To remain competitive, businesses should stay on top of evolving state and federal policies on renewable energy. These changes present both opportunities and challenges, according to James Curry, managing shareholder in Babst Calland’s Washington, D.C. office, and Ashleigh Krick, an associate at Babst Calland. Commercial and industrial power consumers may be able to obtain benefits from sourcing renewable power, both financially and to answer growing shareholder and lender scrutiny.
At the same time, the increasing level of renewables coming online presents challenges related to grid reliability, underscoring the continued relevance for other more stable sources of electricity.
Smart Business spoke with Curry and Krick about the increase in state-level carbon reduction targets, the challenges associated with increased use of renewable energy and the role of traditional generation sources to maintain reliability.
What is the current state of affairs for renewables?
In Pennsylvania, bipartisan legislation has been introduced to increase the state’s Alternative Energy Portfolio Standards (AEPS), enacted in 2004 with the goal of increasing the state’s share of power from renewables. The AEPS requires that electric distribution companies and electric generation suppliers supply 18 percent of their electricity from certain alternative energy sources, such as solar, hydropower, geothermal, waste coal and distributed generation. The proposed legislation would increase that requirement by 10 percent.

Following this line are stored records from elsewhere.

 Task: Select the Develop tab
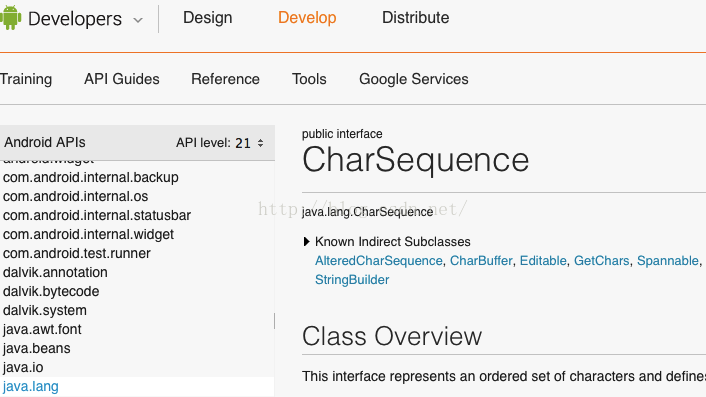tap(307, 18)
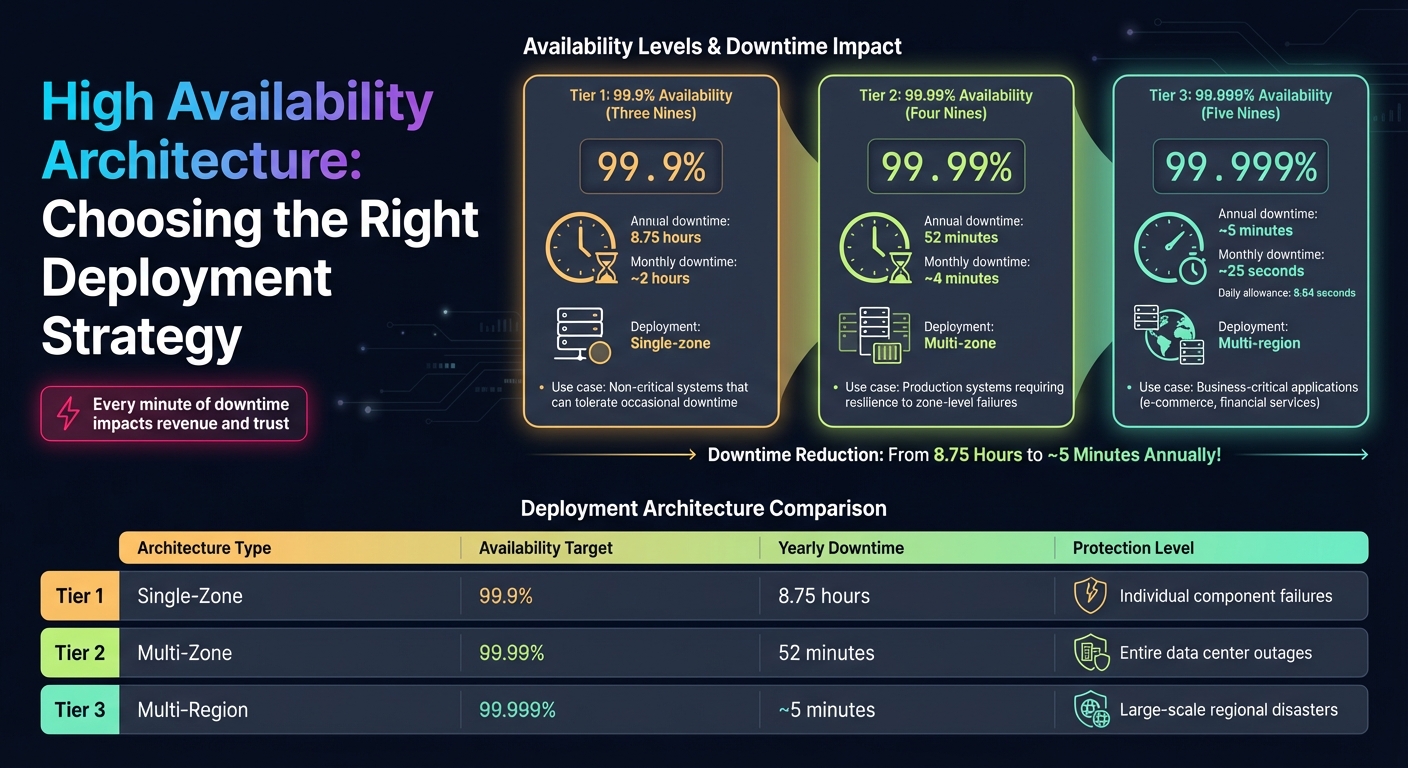Click the clock icon in the Tier 2 card
1408x768 pixels.
[875, 249]
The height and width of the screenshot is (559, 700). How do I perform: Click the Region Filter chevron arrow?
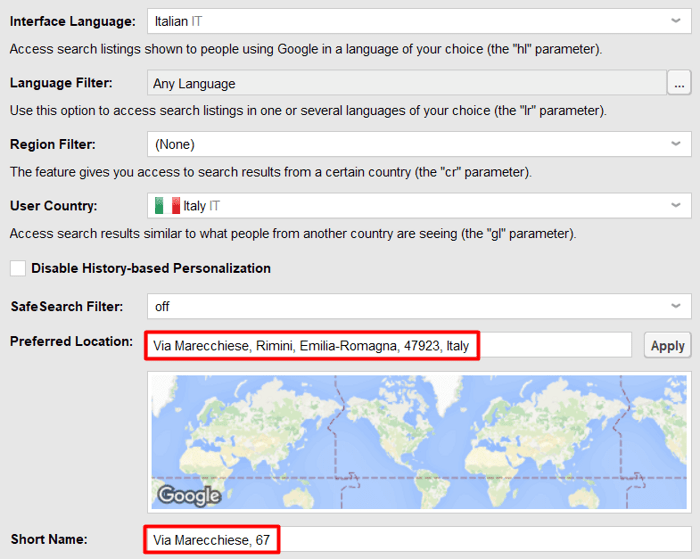pos(676,145)
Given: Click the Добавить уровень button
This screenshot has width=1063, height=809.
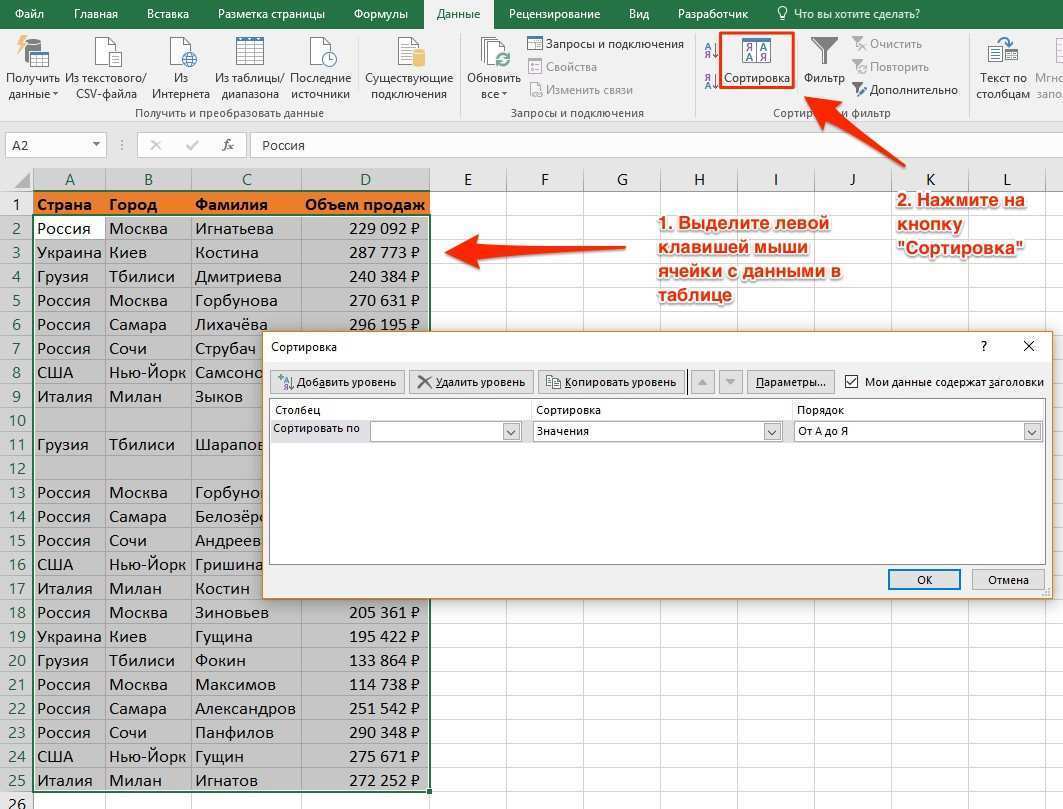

Although an early adopter of a renewable portfolio standard, neighboring states have jumped ahead of Pennsylvania in recent years. New Jersey and Maryland have set renewable energy targets of 50 percent by 2030, while New York has a goal of 70 percent. And, in April 2020, Virginia passed legislation requiring the state’s largest utility to provide 100 percent of its electricity from renewables by 2045.
Pennsylvania Gov. Tom Wolf recently committed state government to purchasing 50 percent of its electricity needs from solar energy, the largest commitment of its kind in the U.S. The project will involve seven new solar facilities totaling 191 megawatts around the state and is slated to begin operation in 2023.
What are the challenges with renewables?
Renewables such as solar and wind are intermittent resources and do not provide continuous output. As more renewables come online, it becomes more difficult for grid operators and utilities to ensure system reliability. As renewables grow, the additional renewables that must be added to maintain reliability dramatically increase, as does the cost.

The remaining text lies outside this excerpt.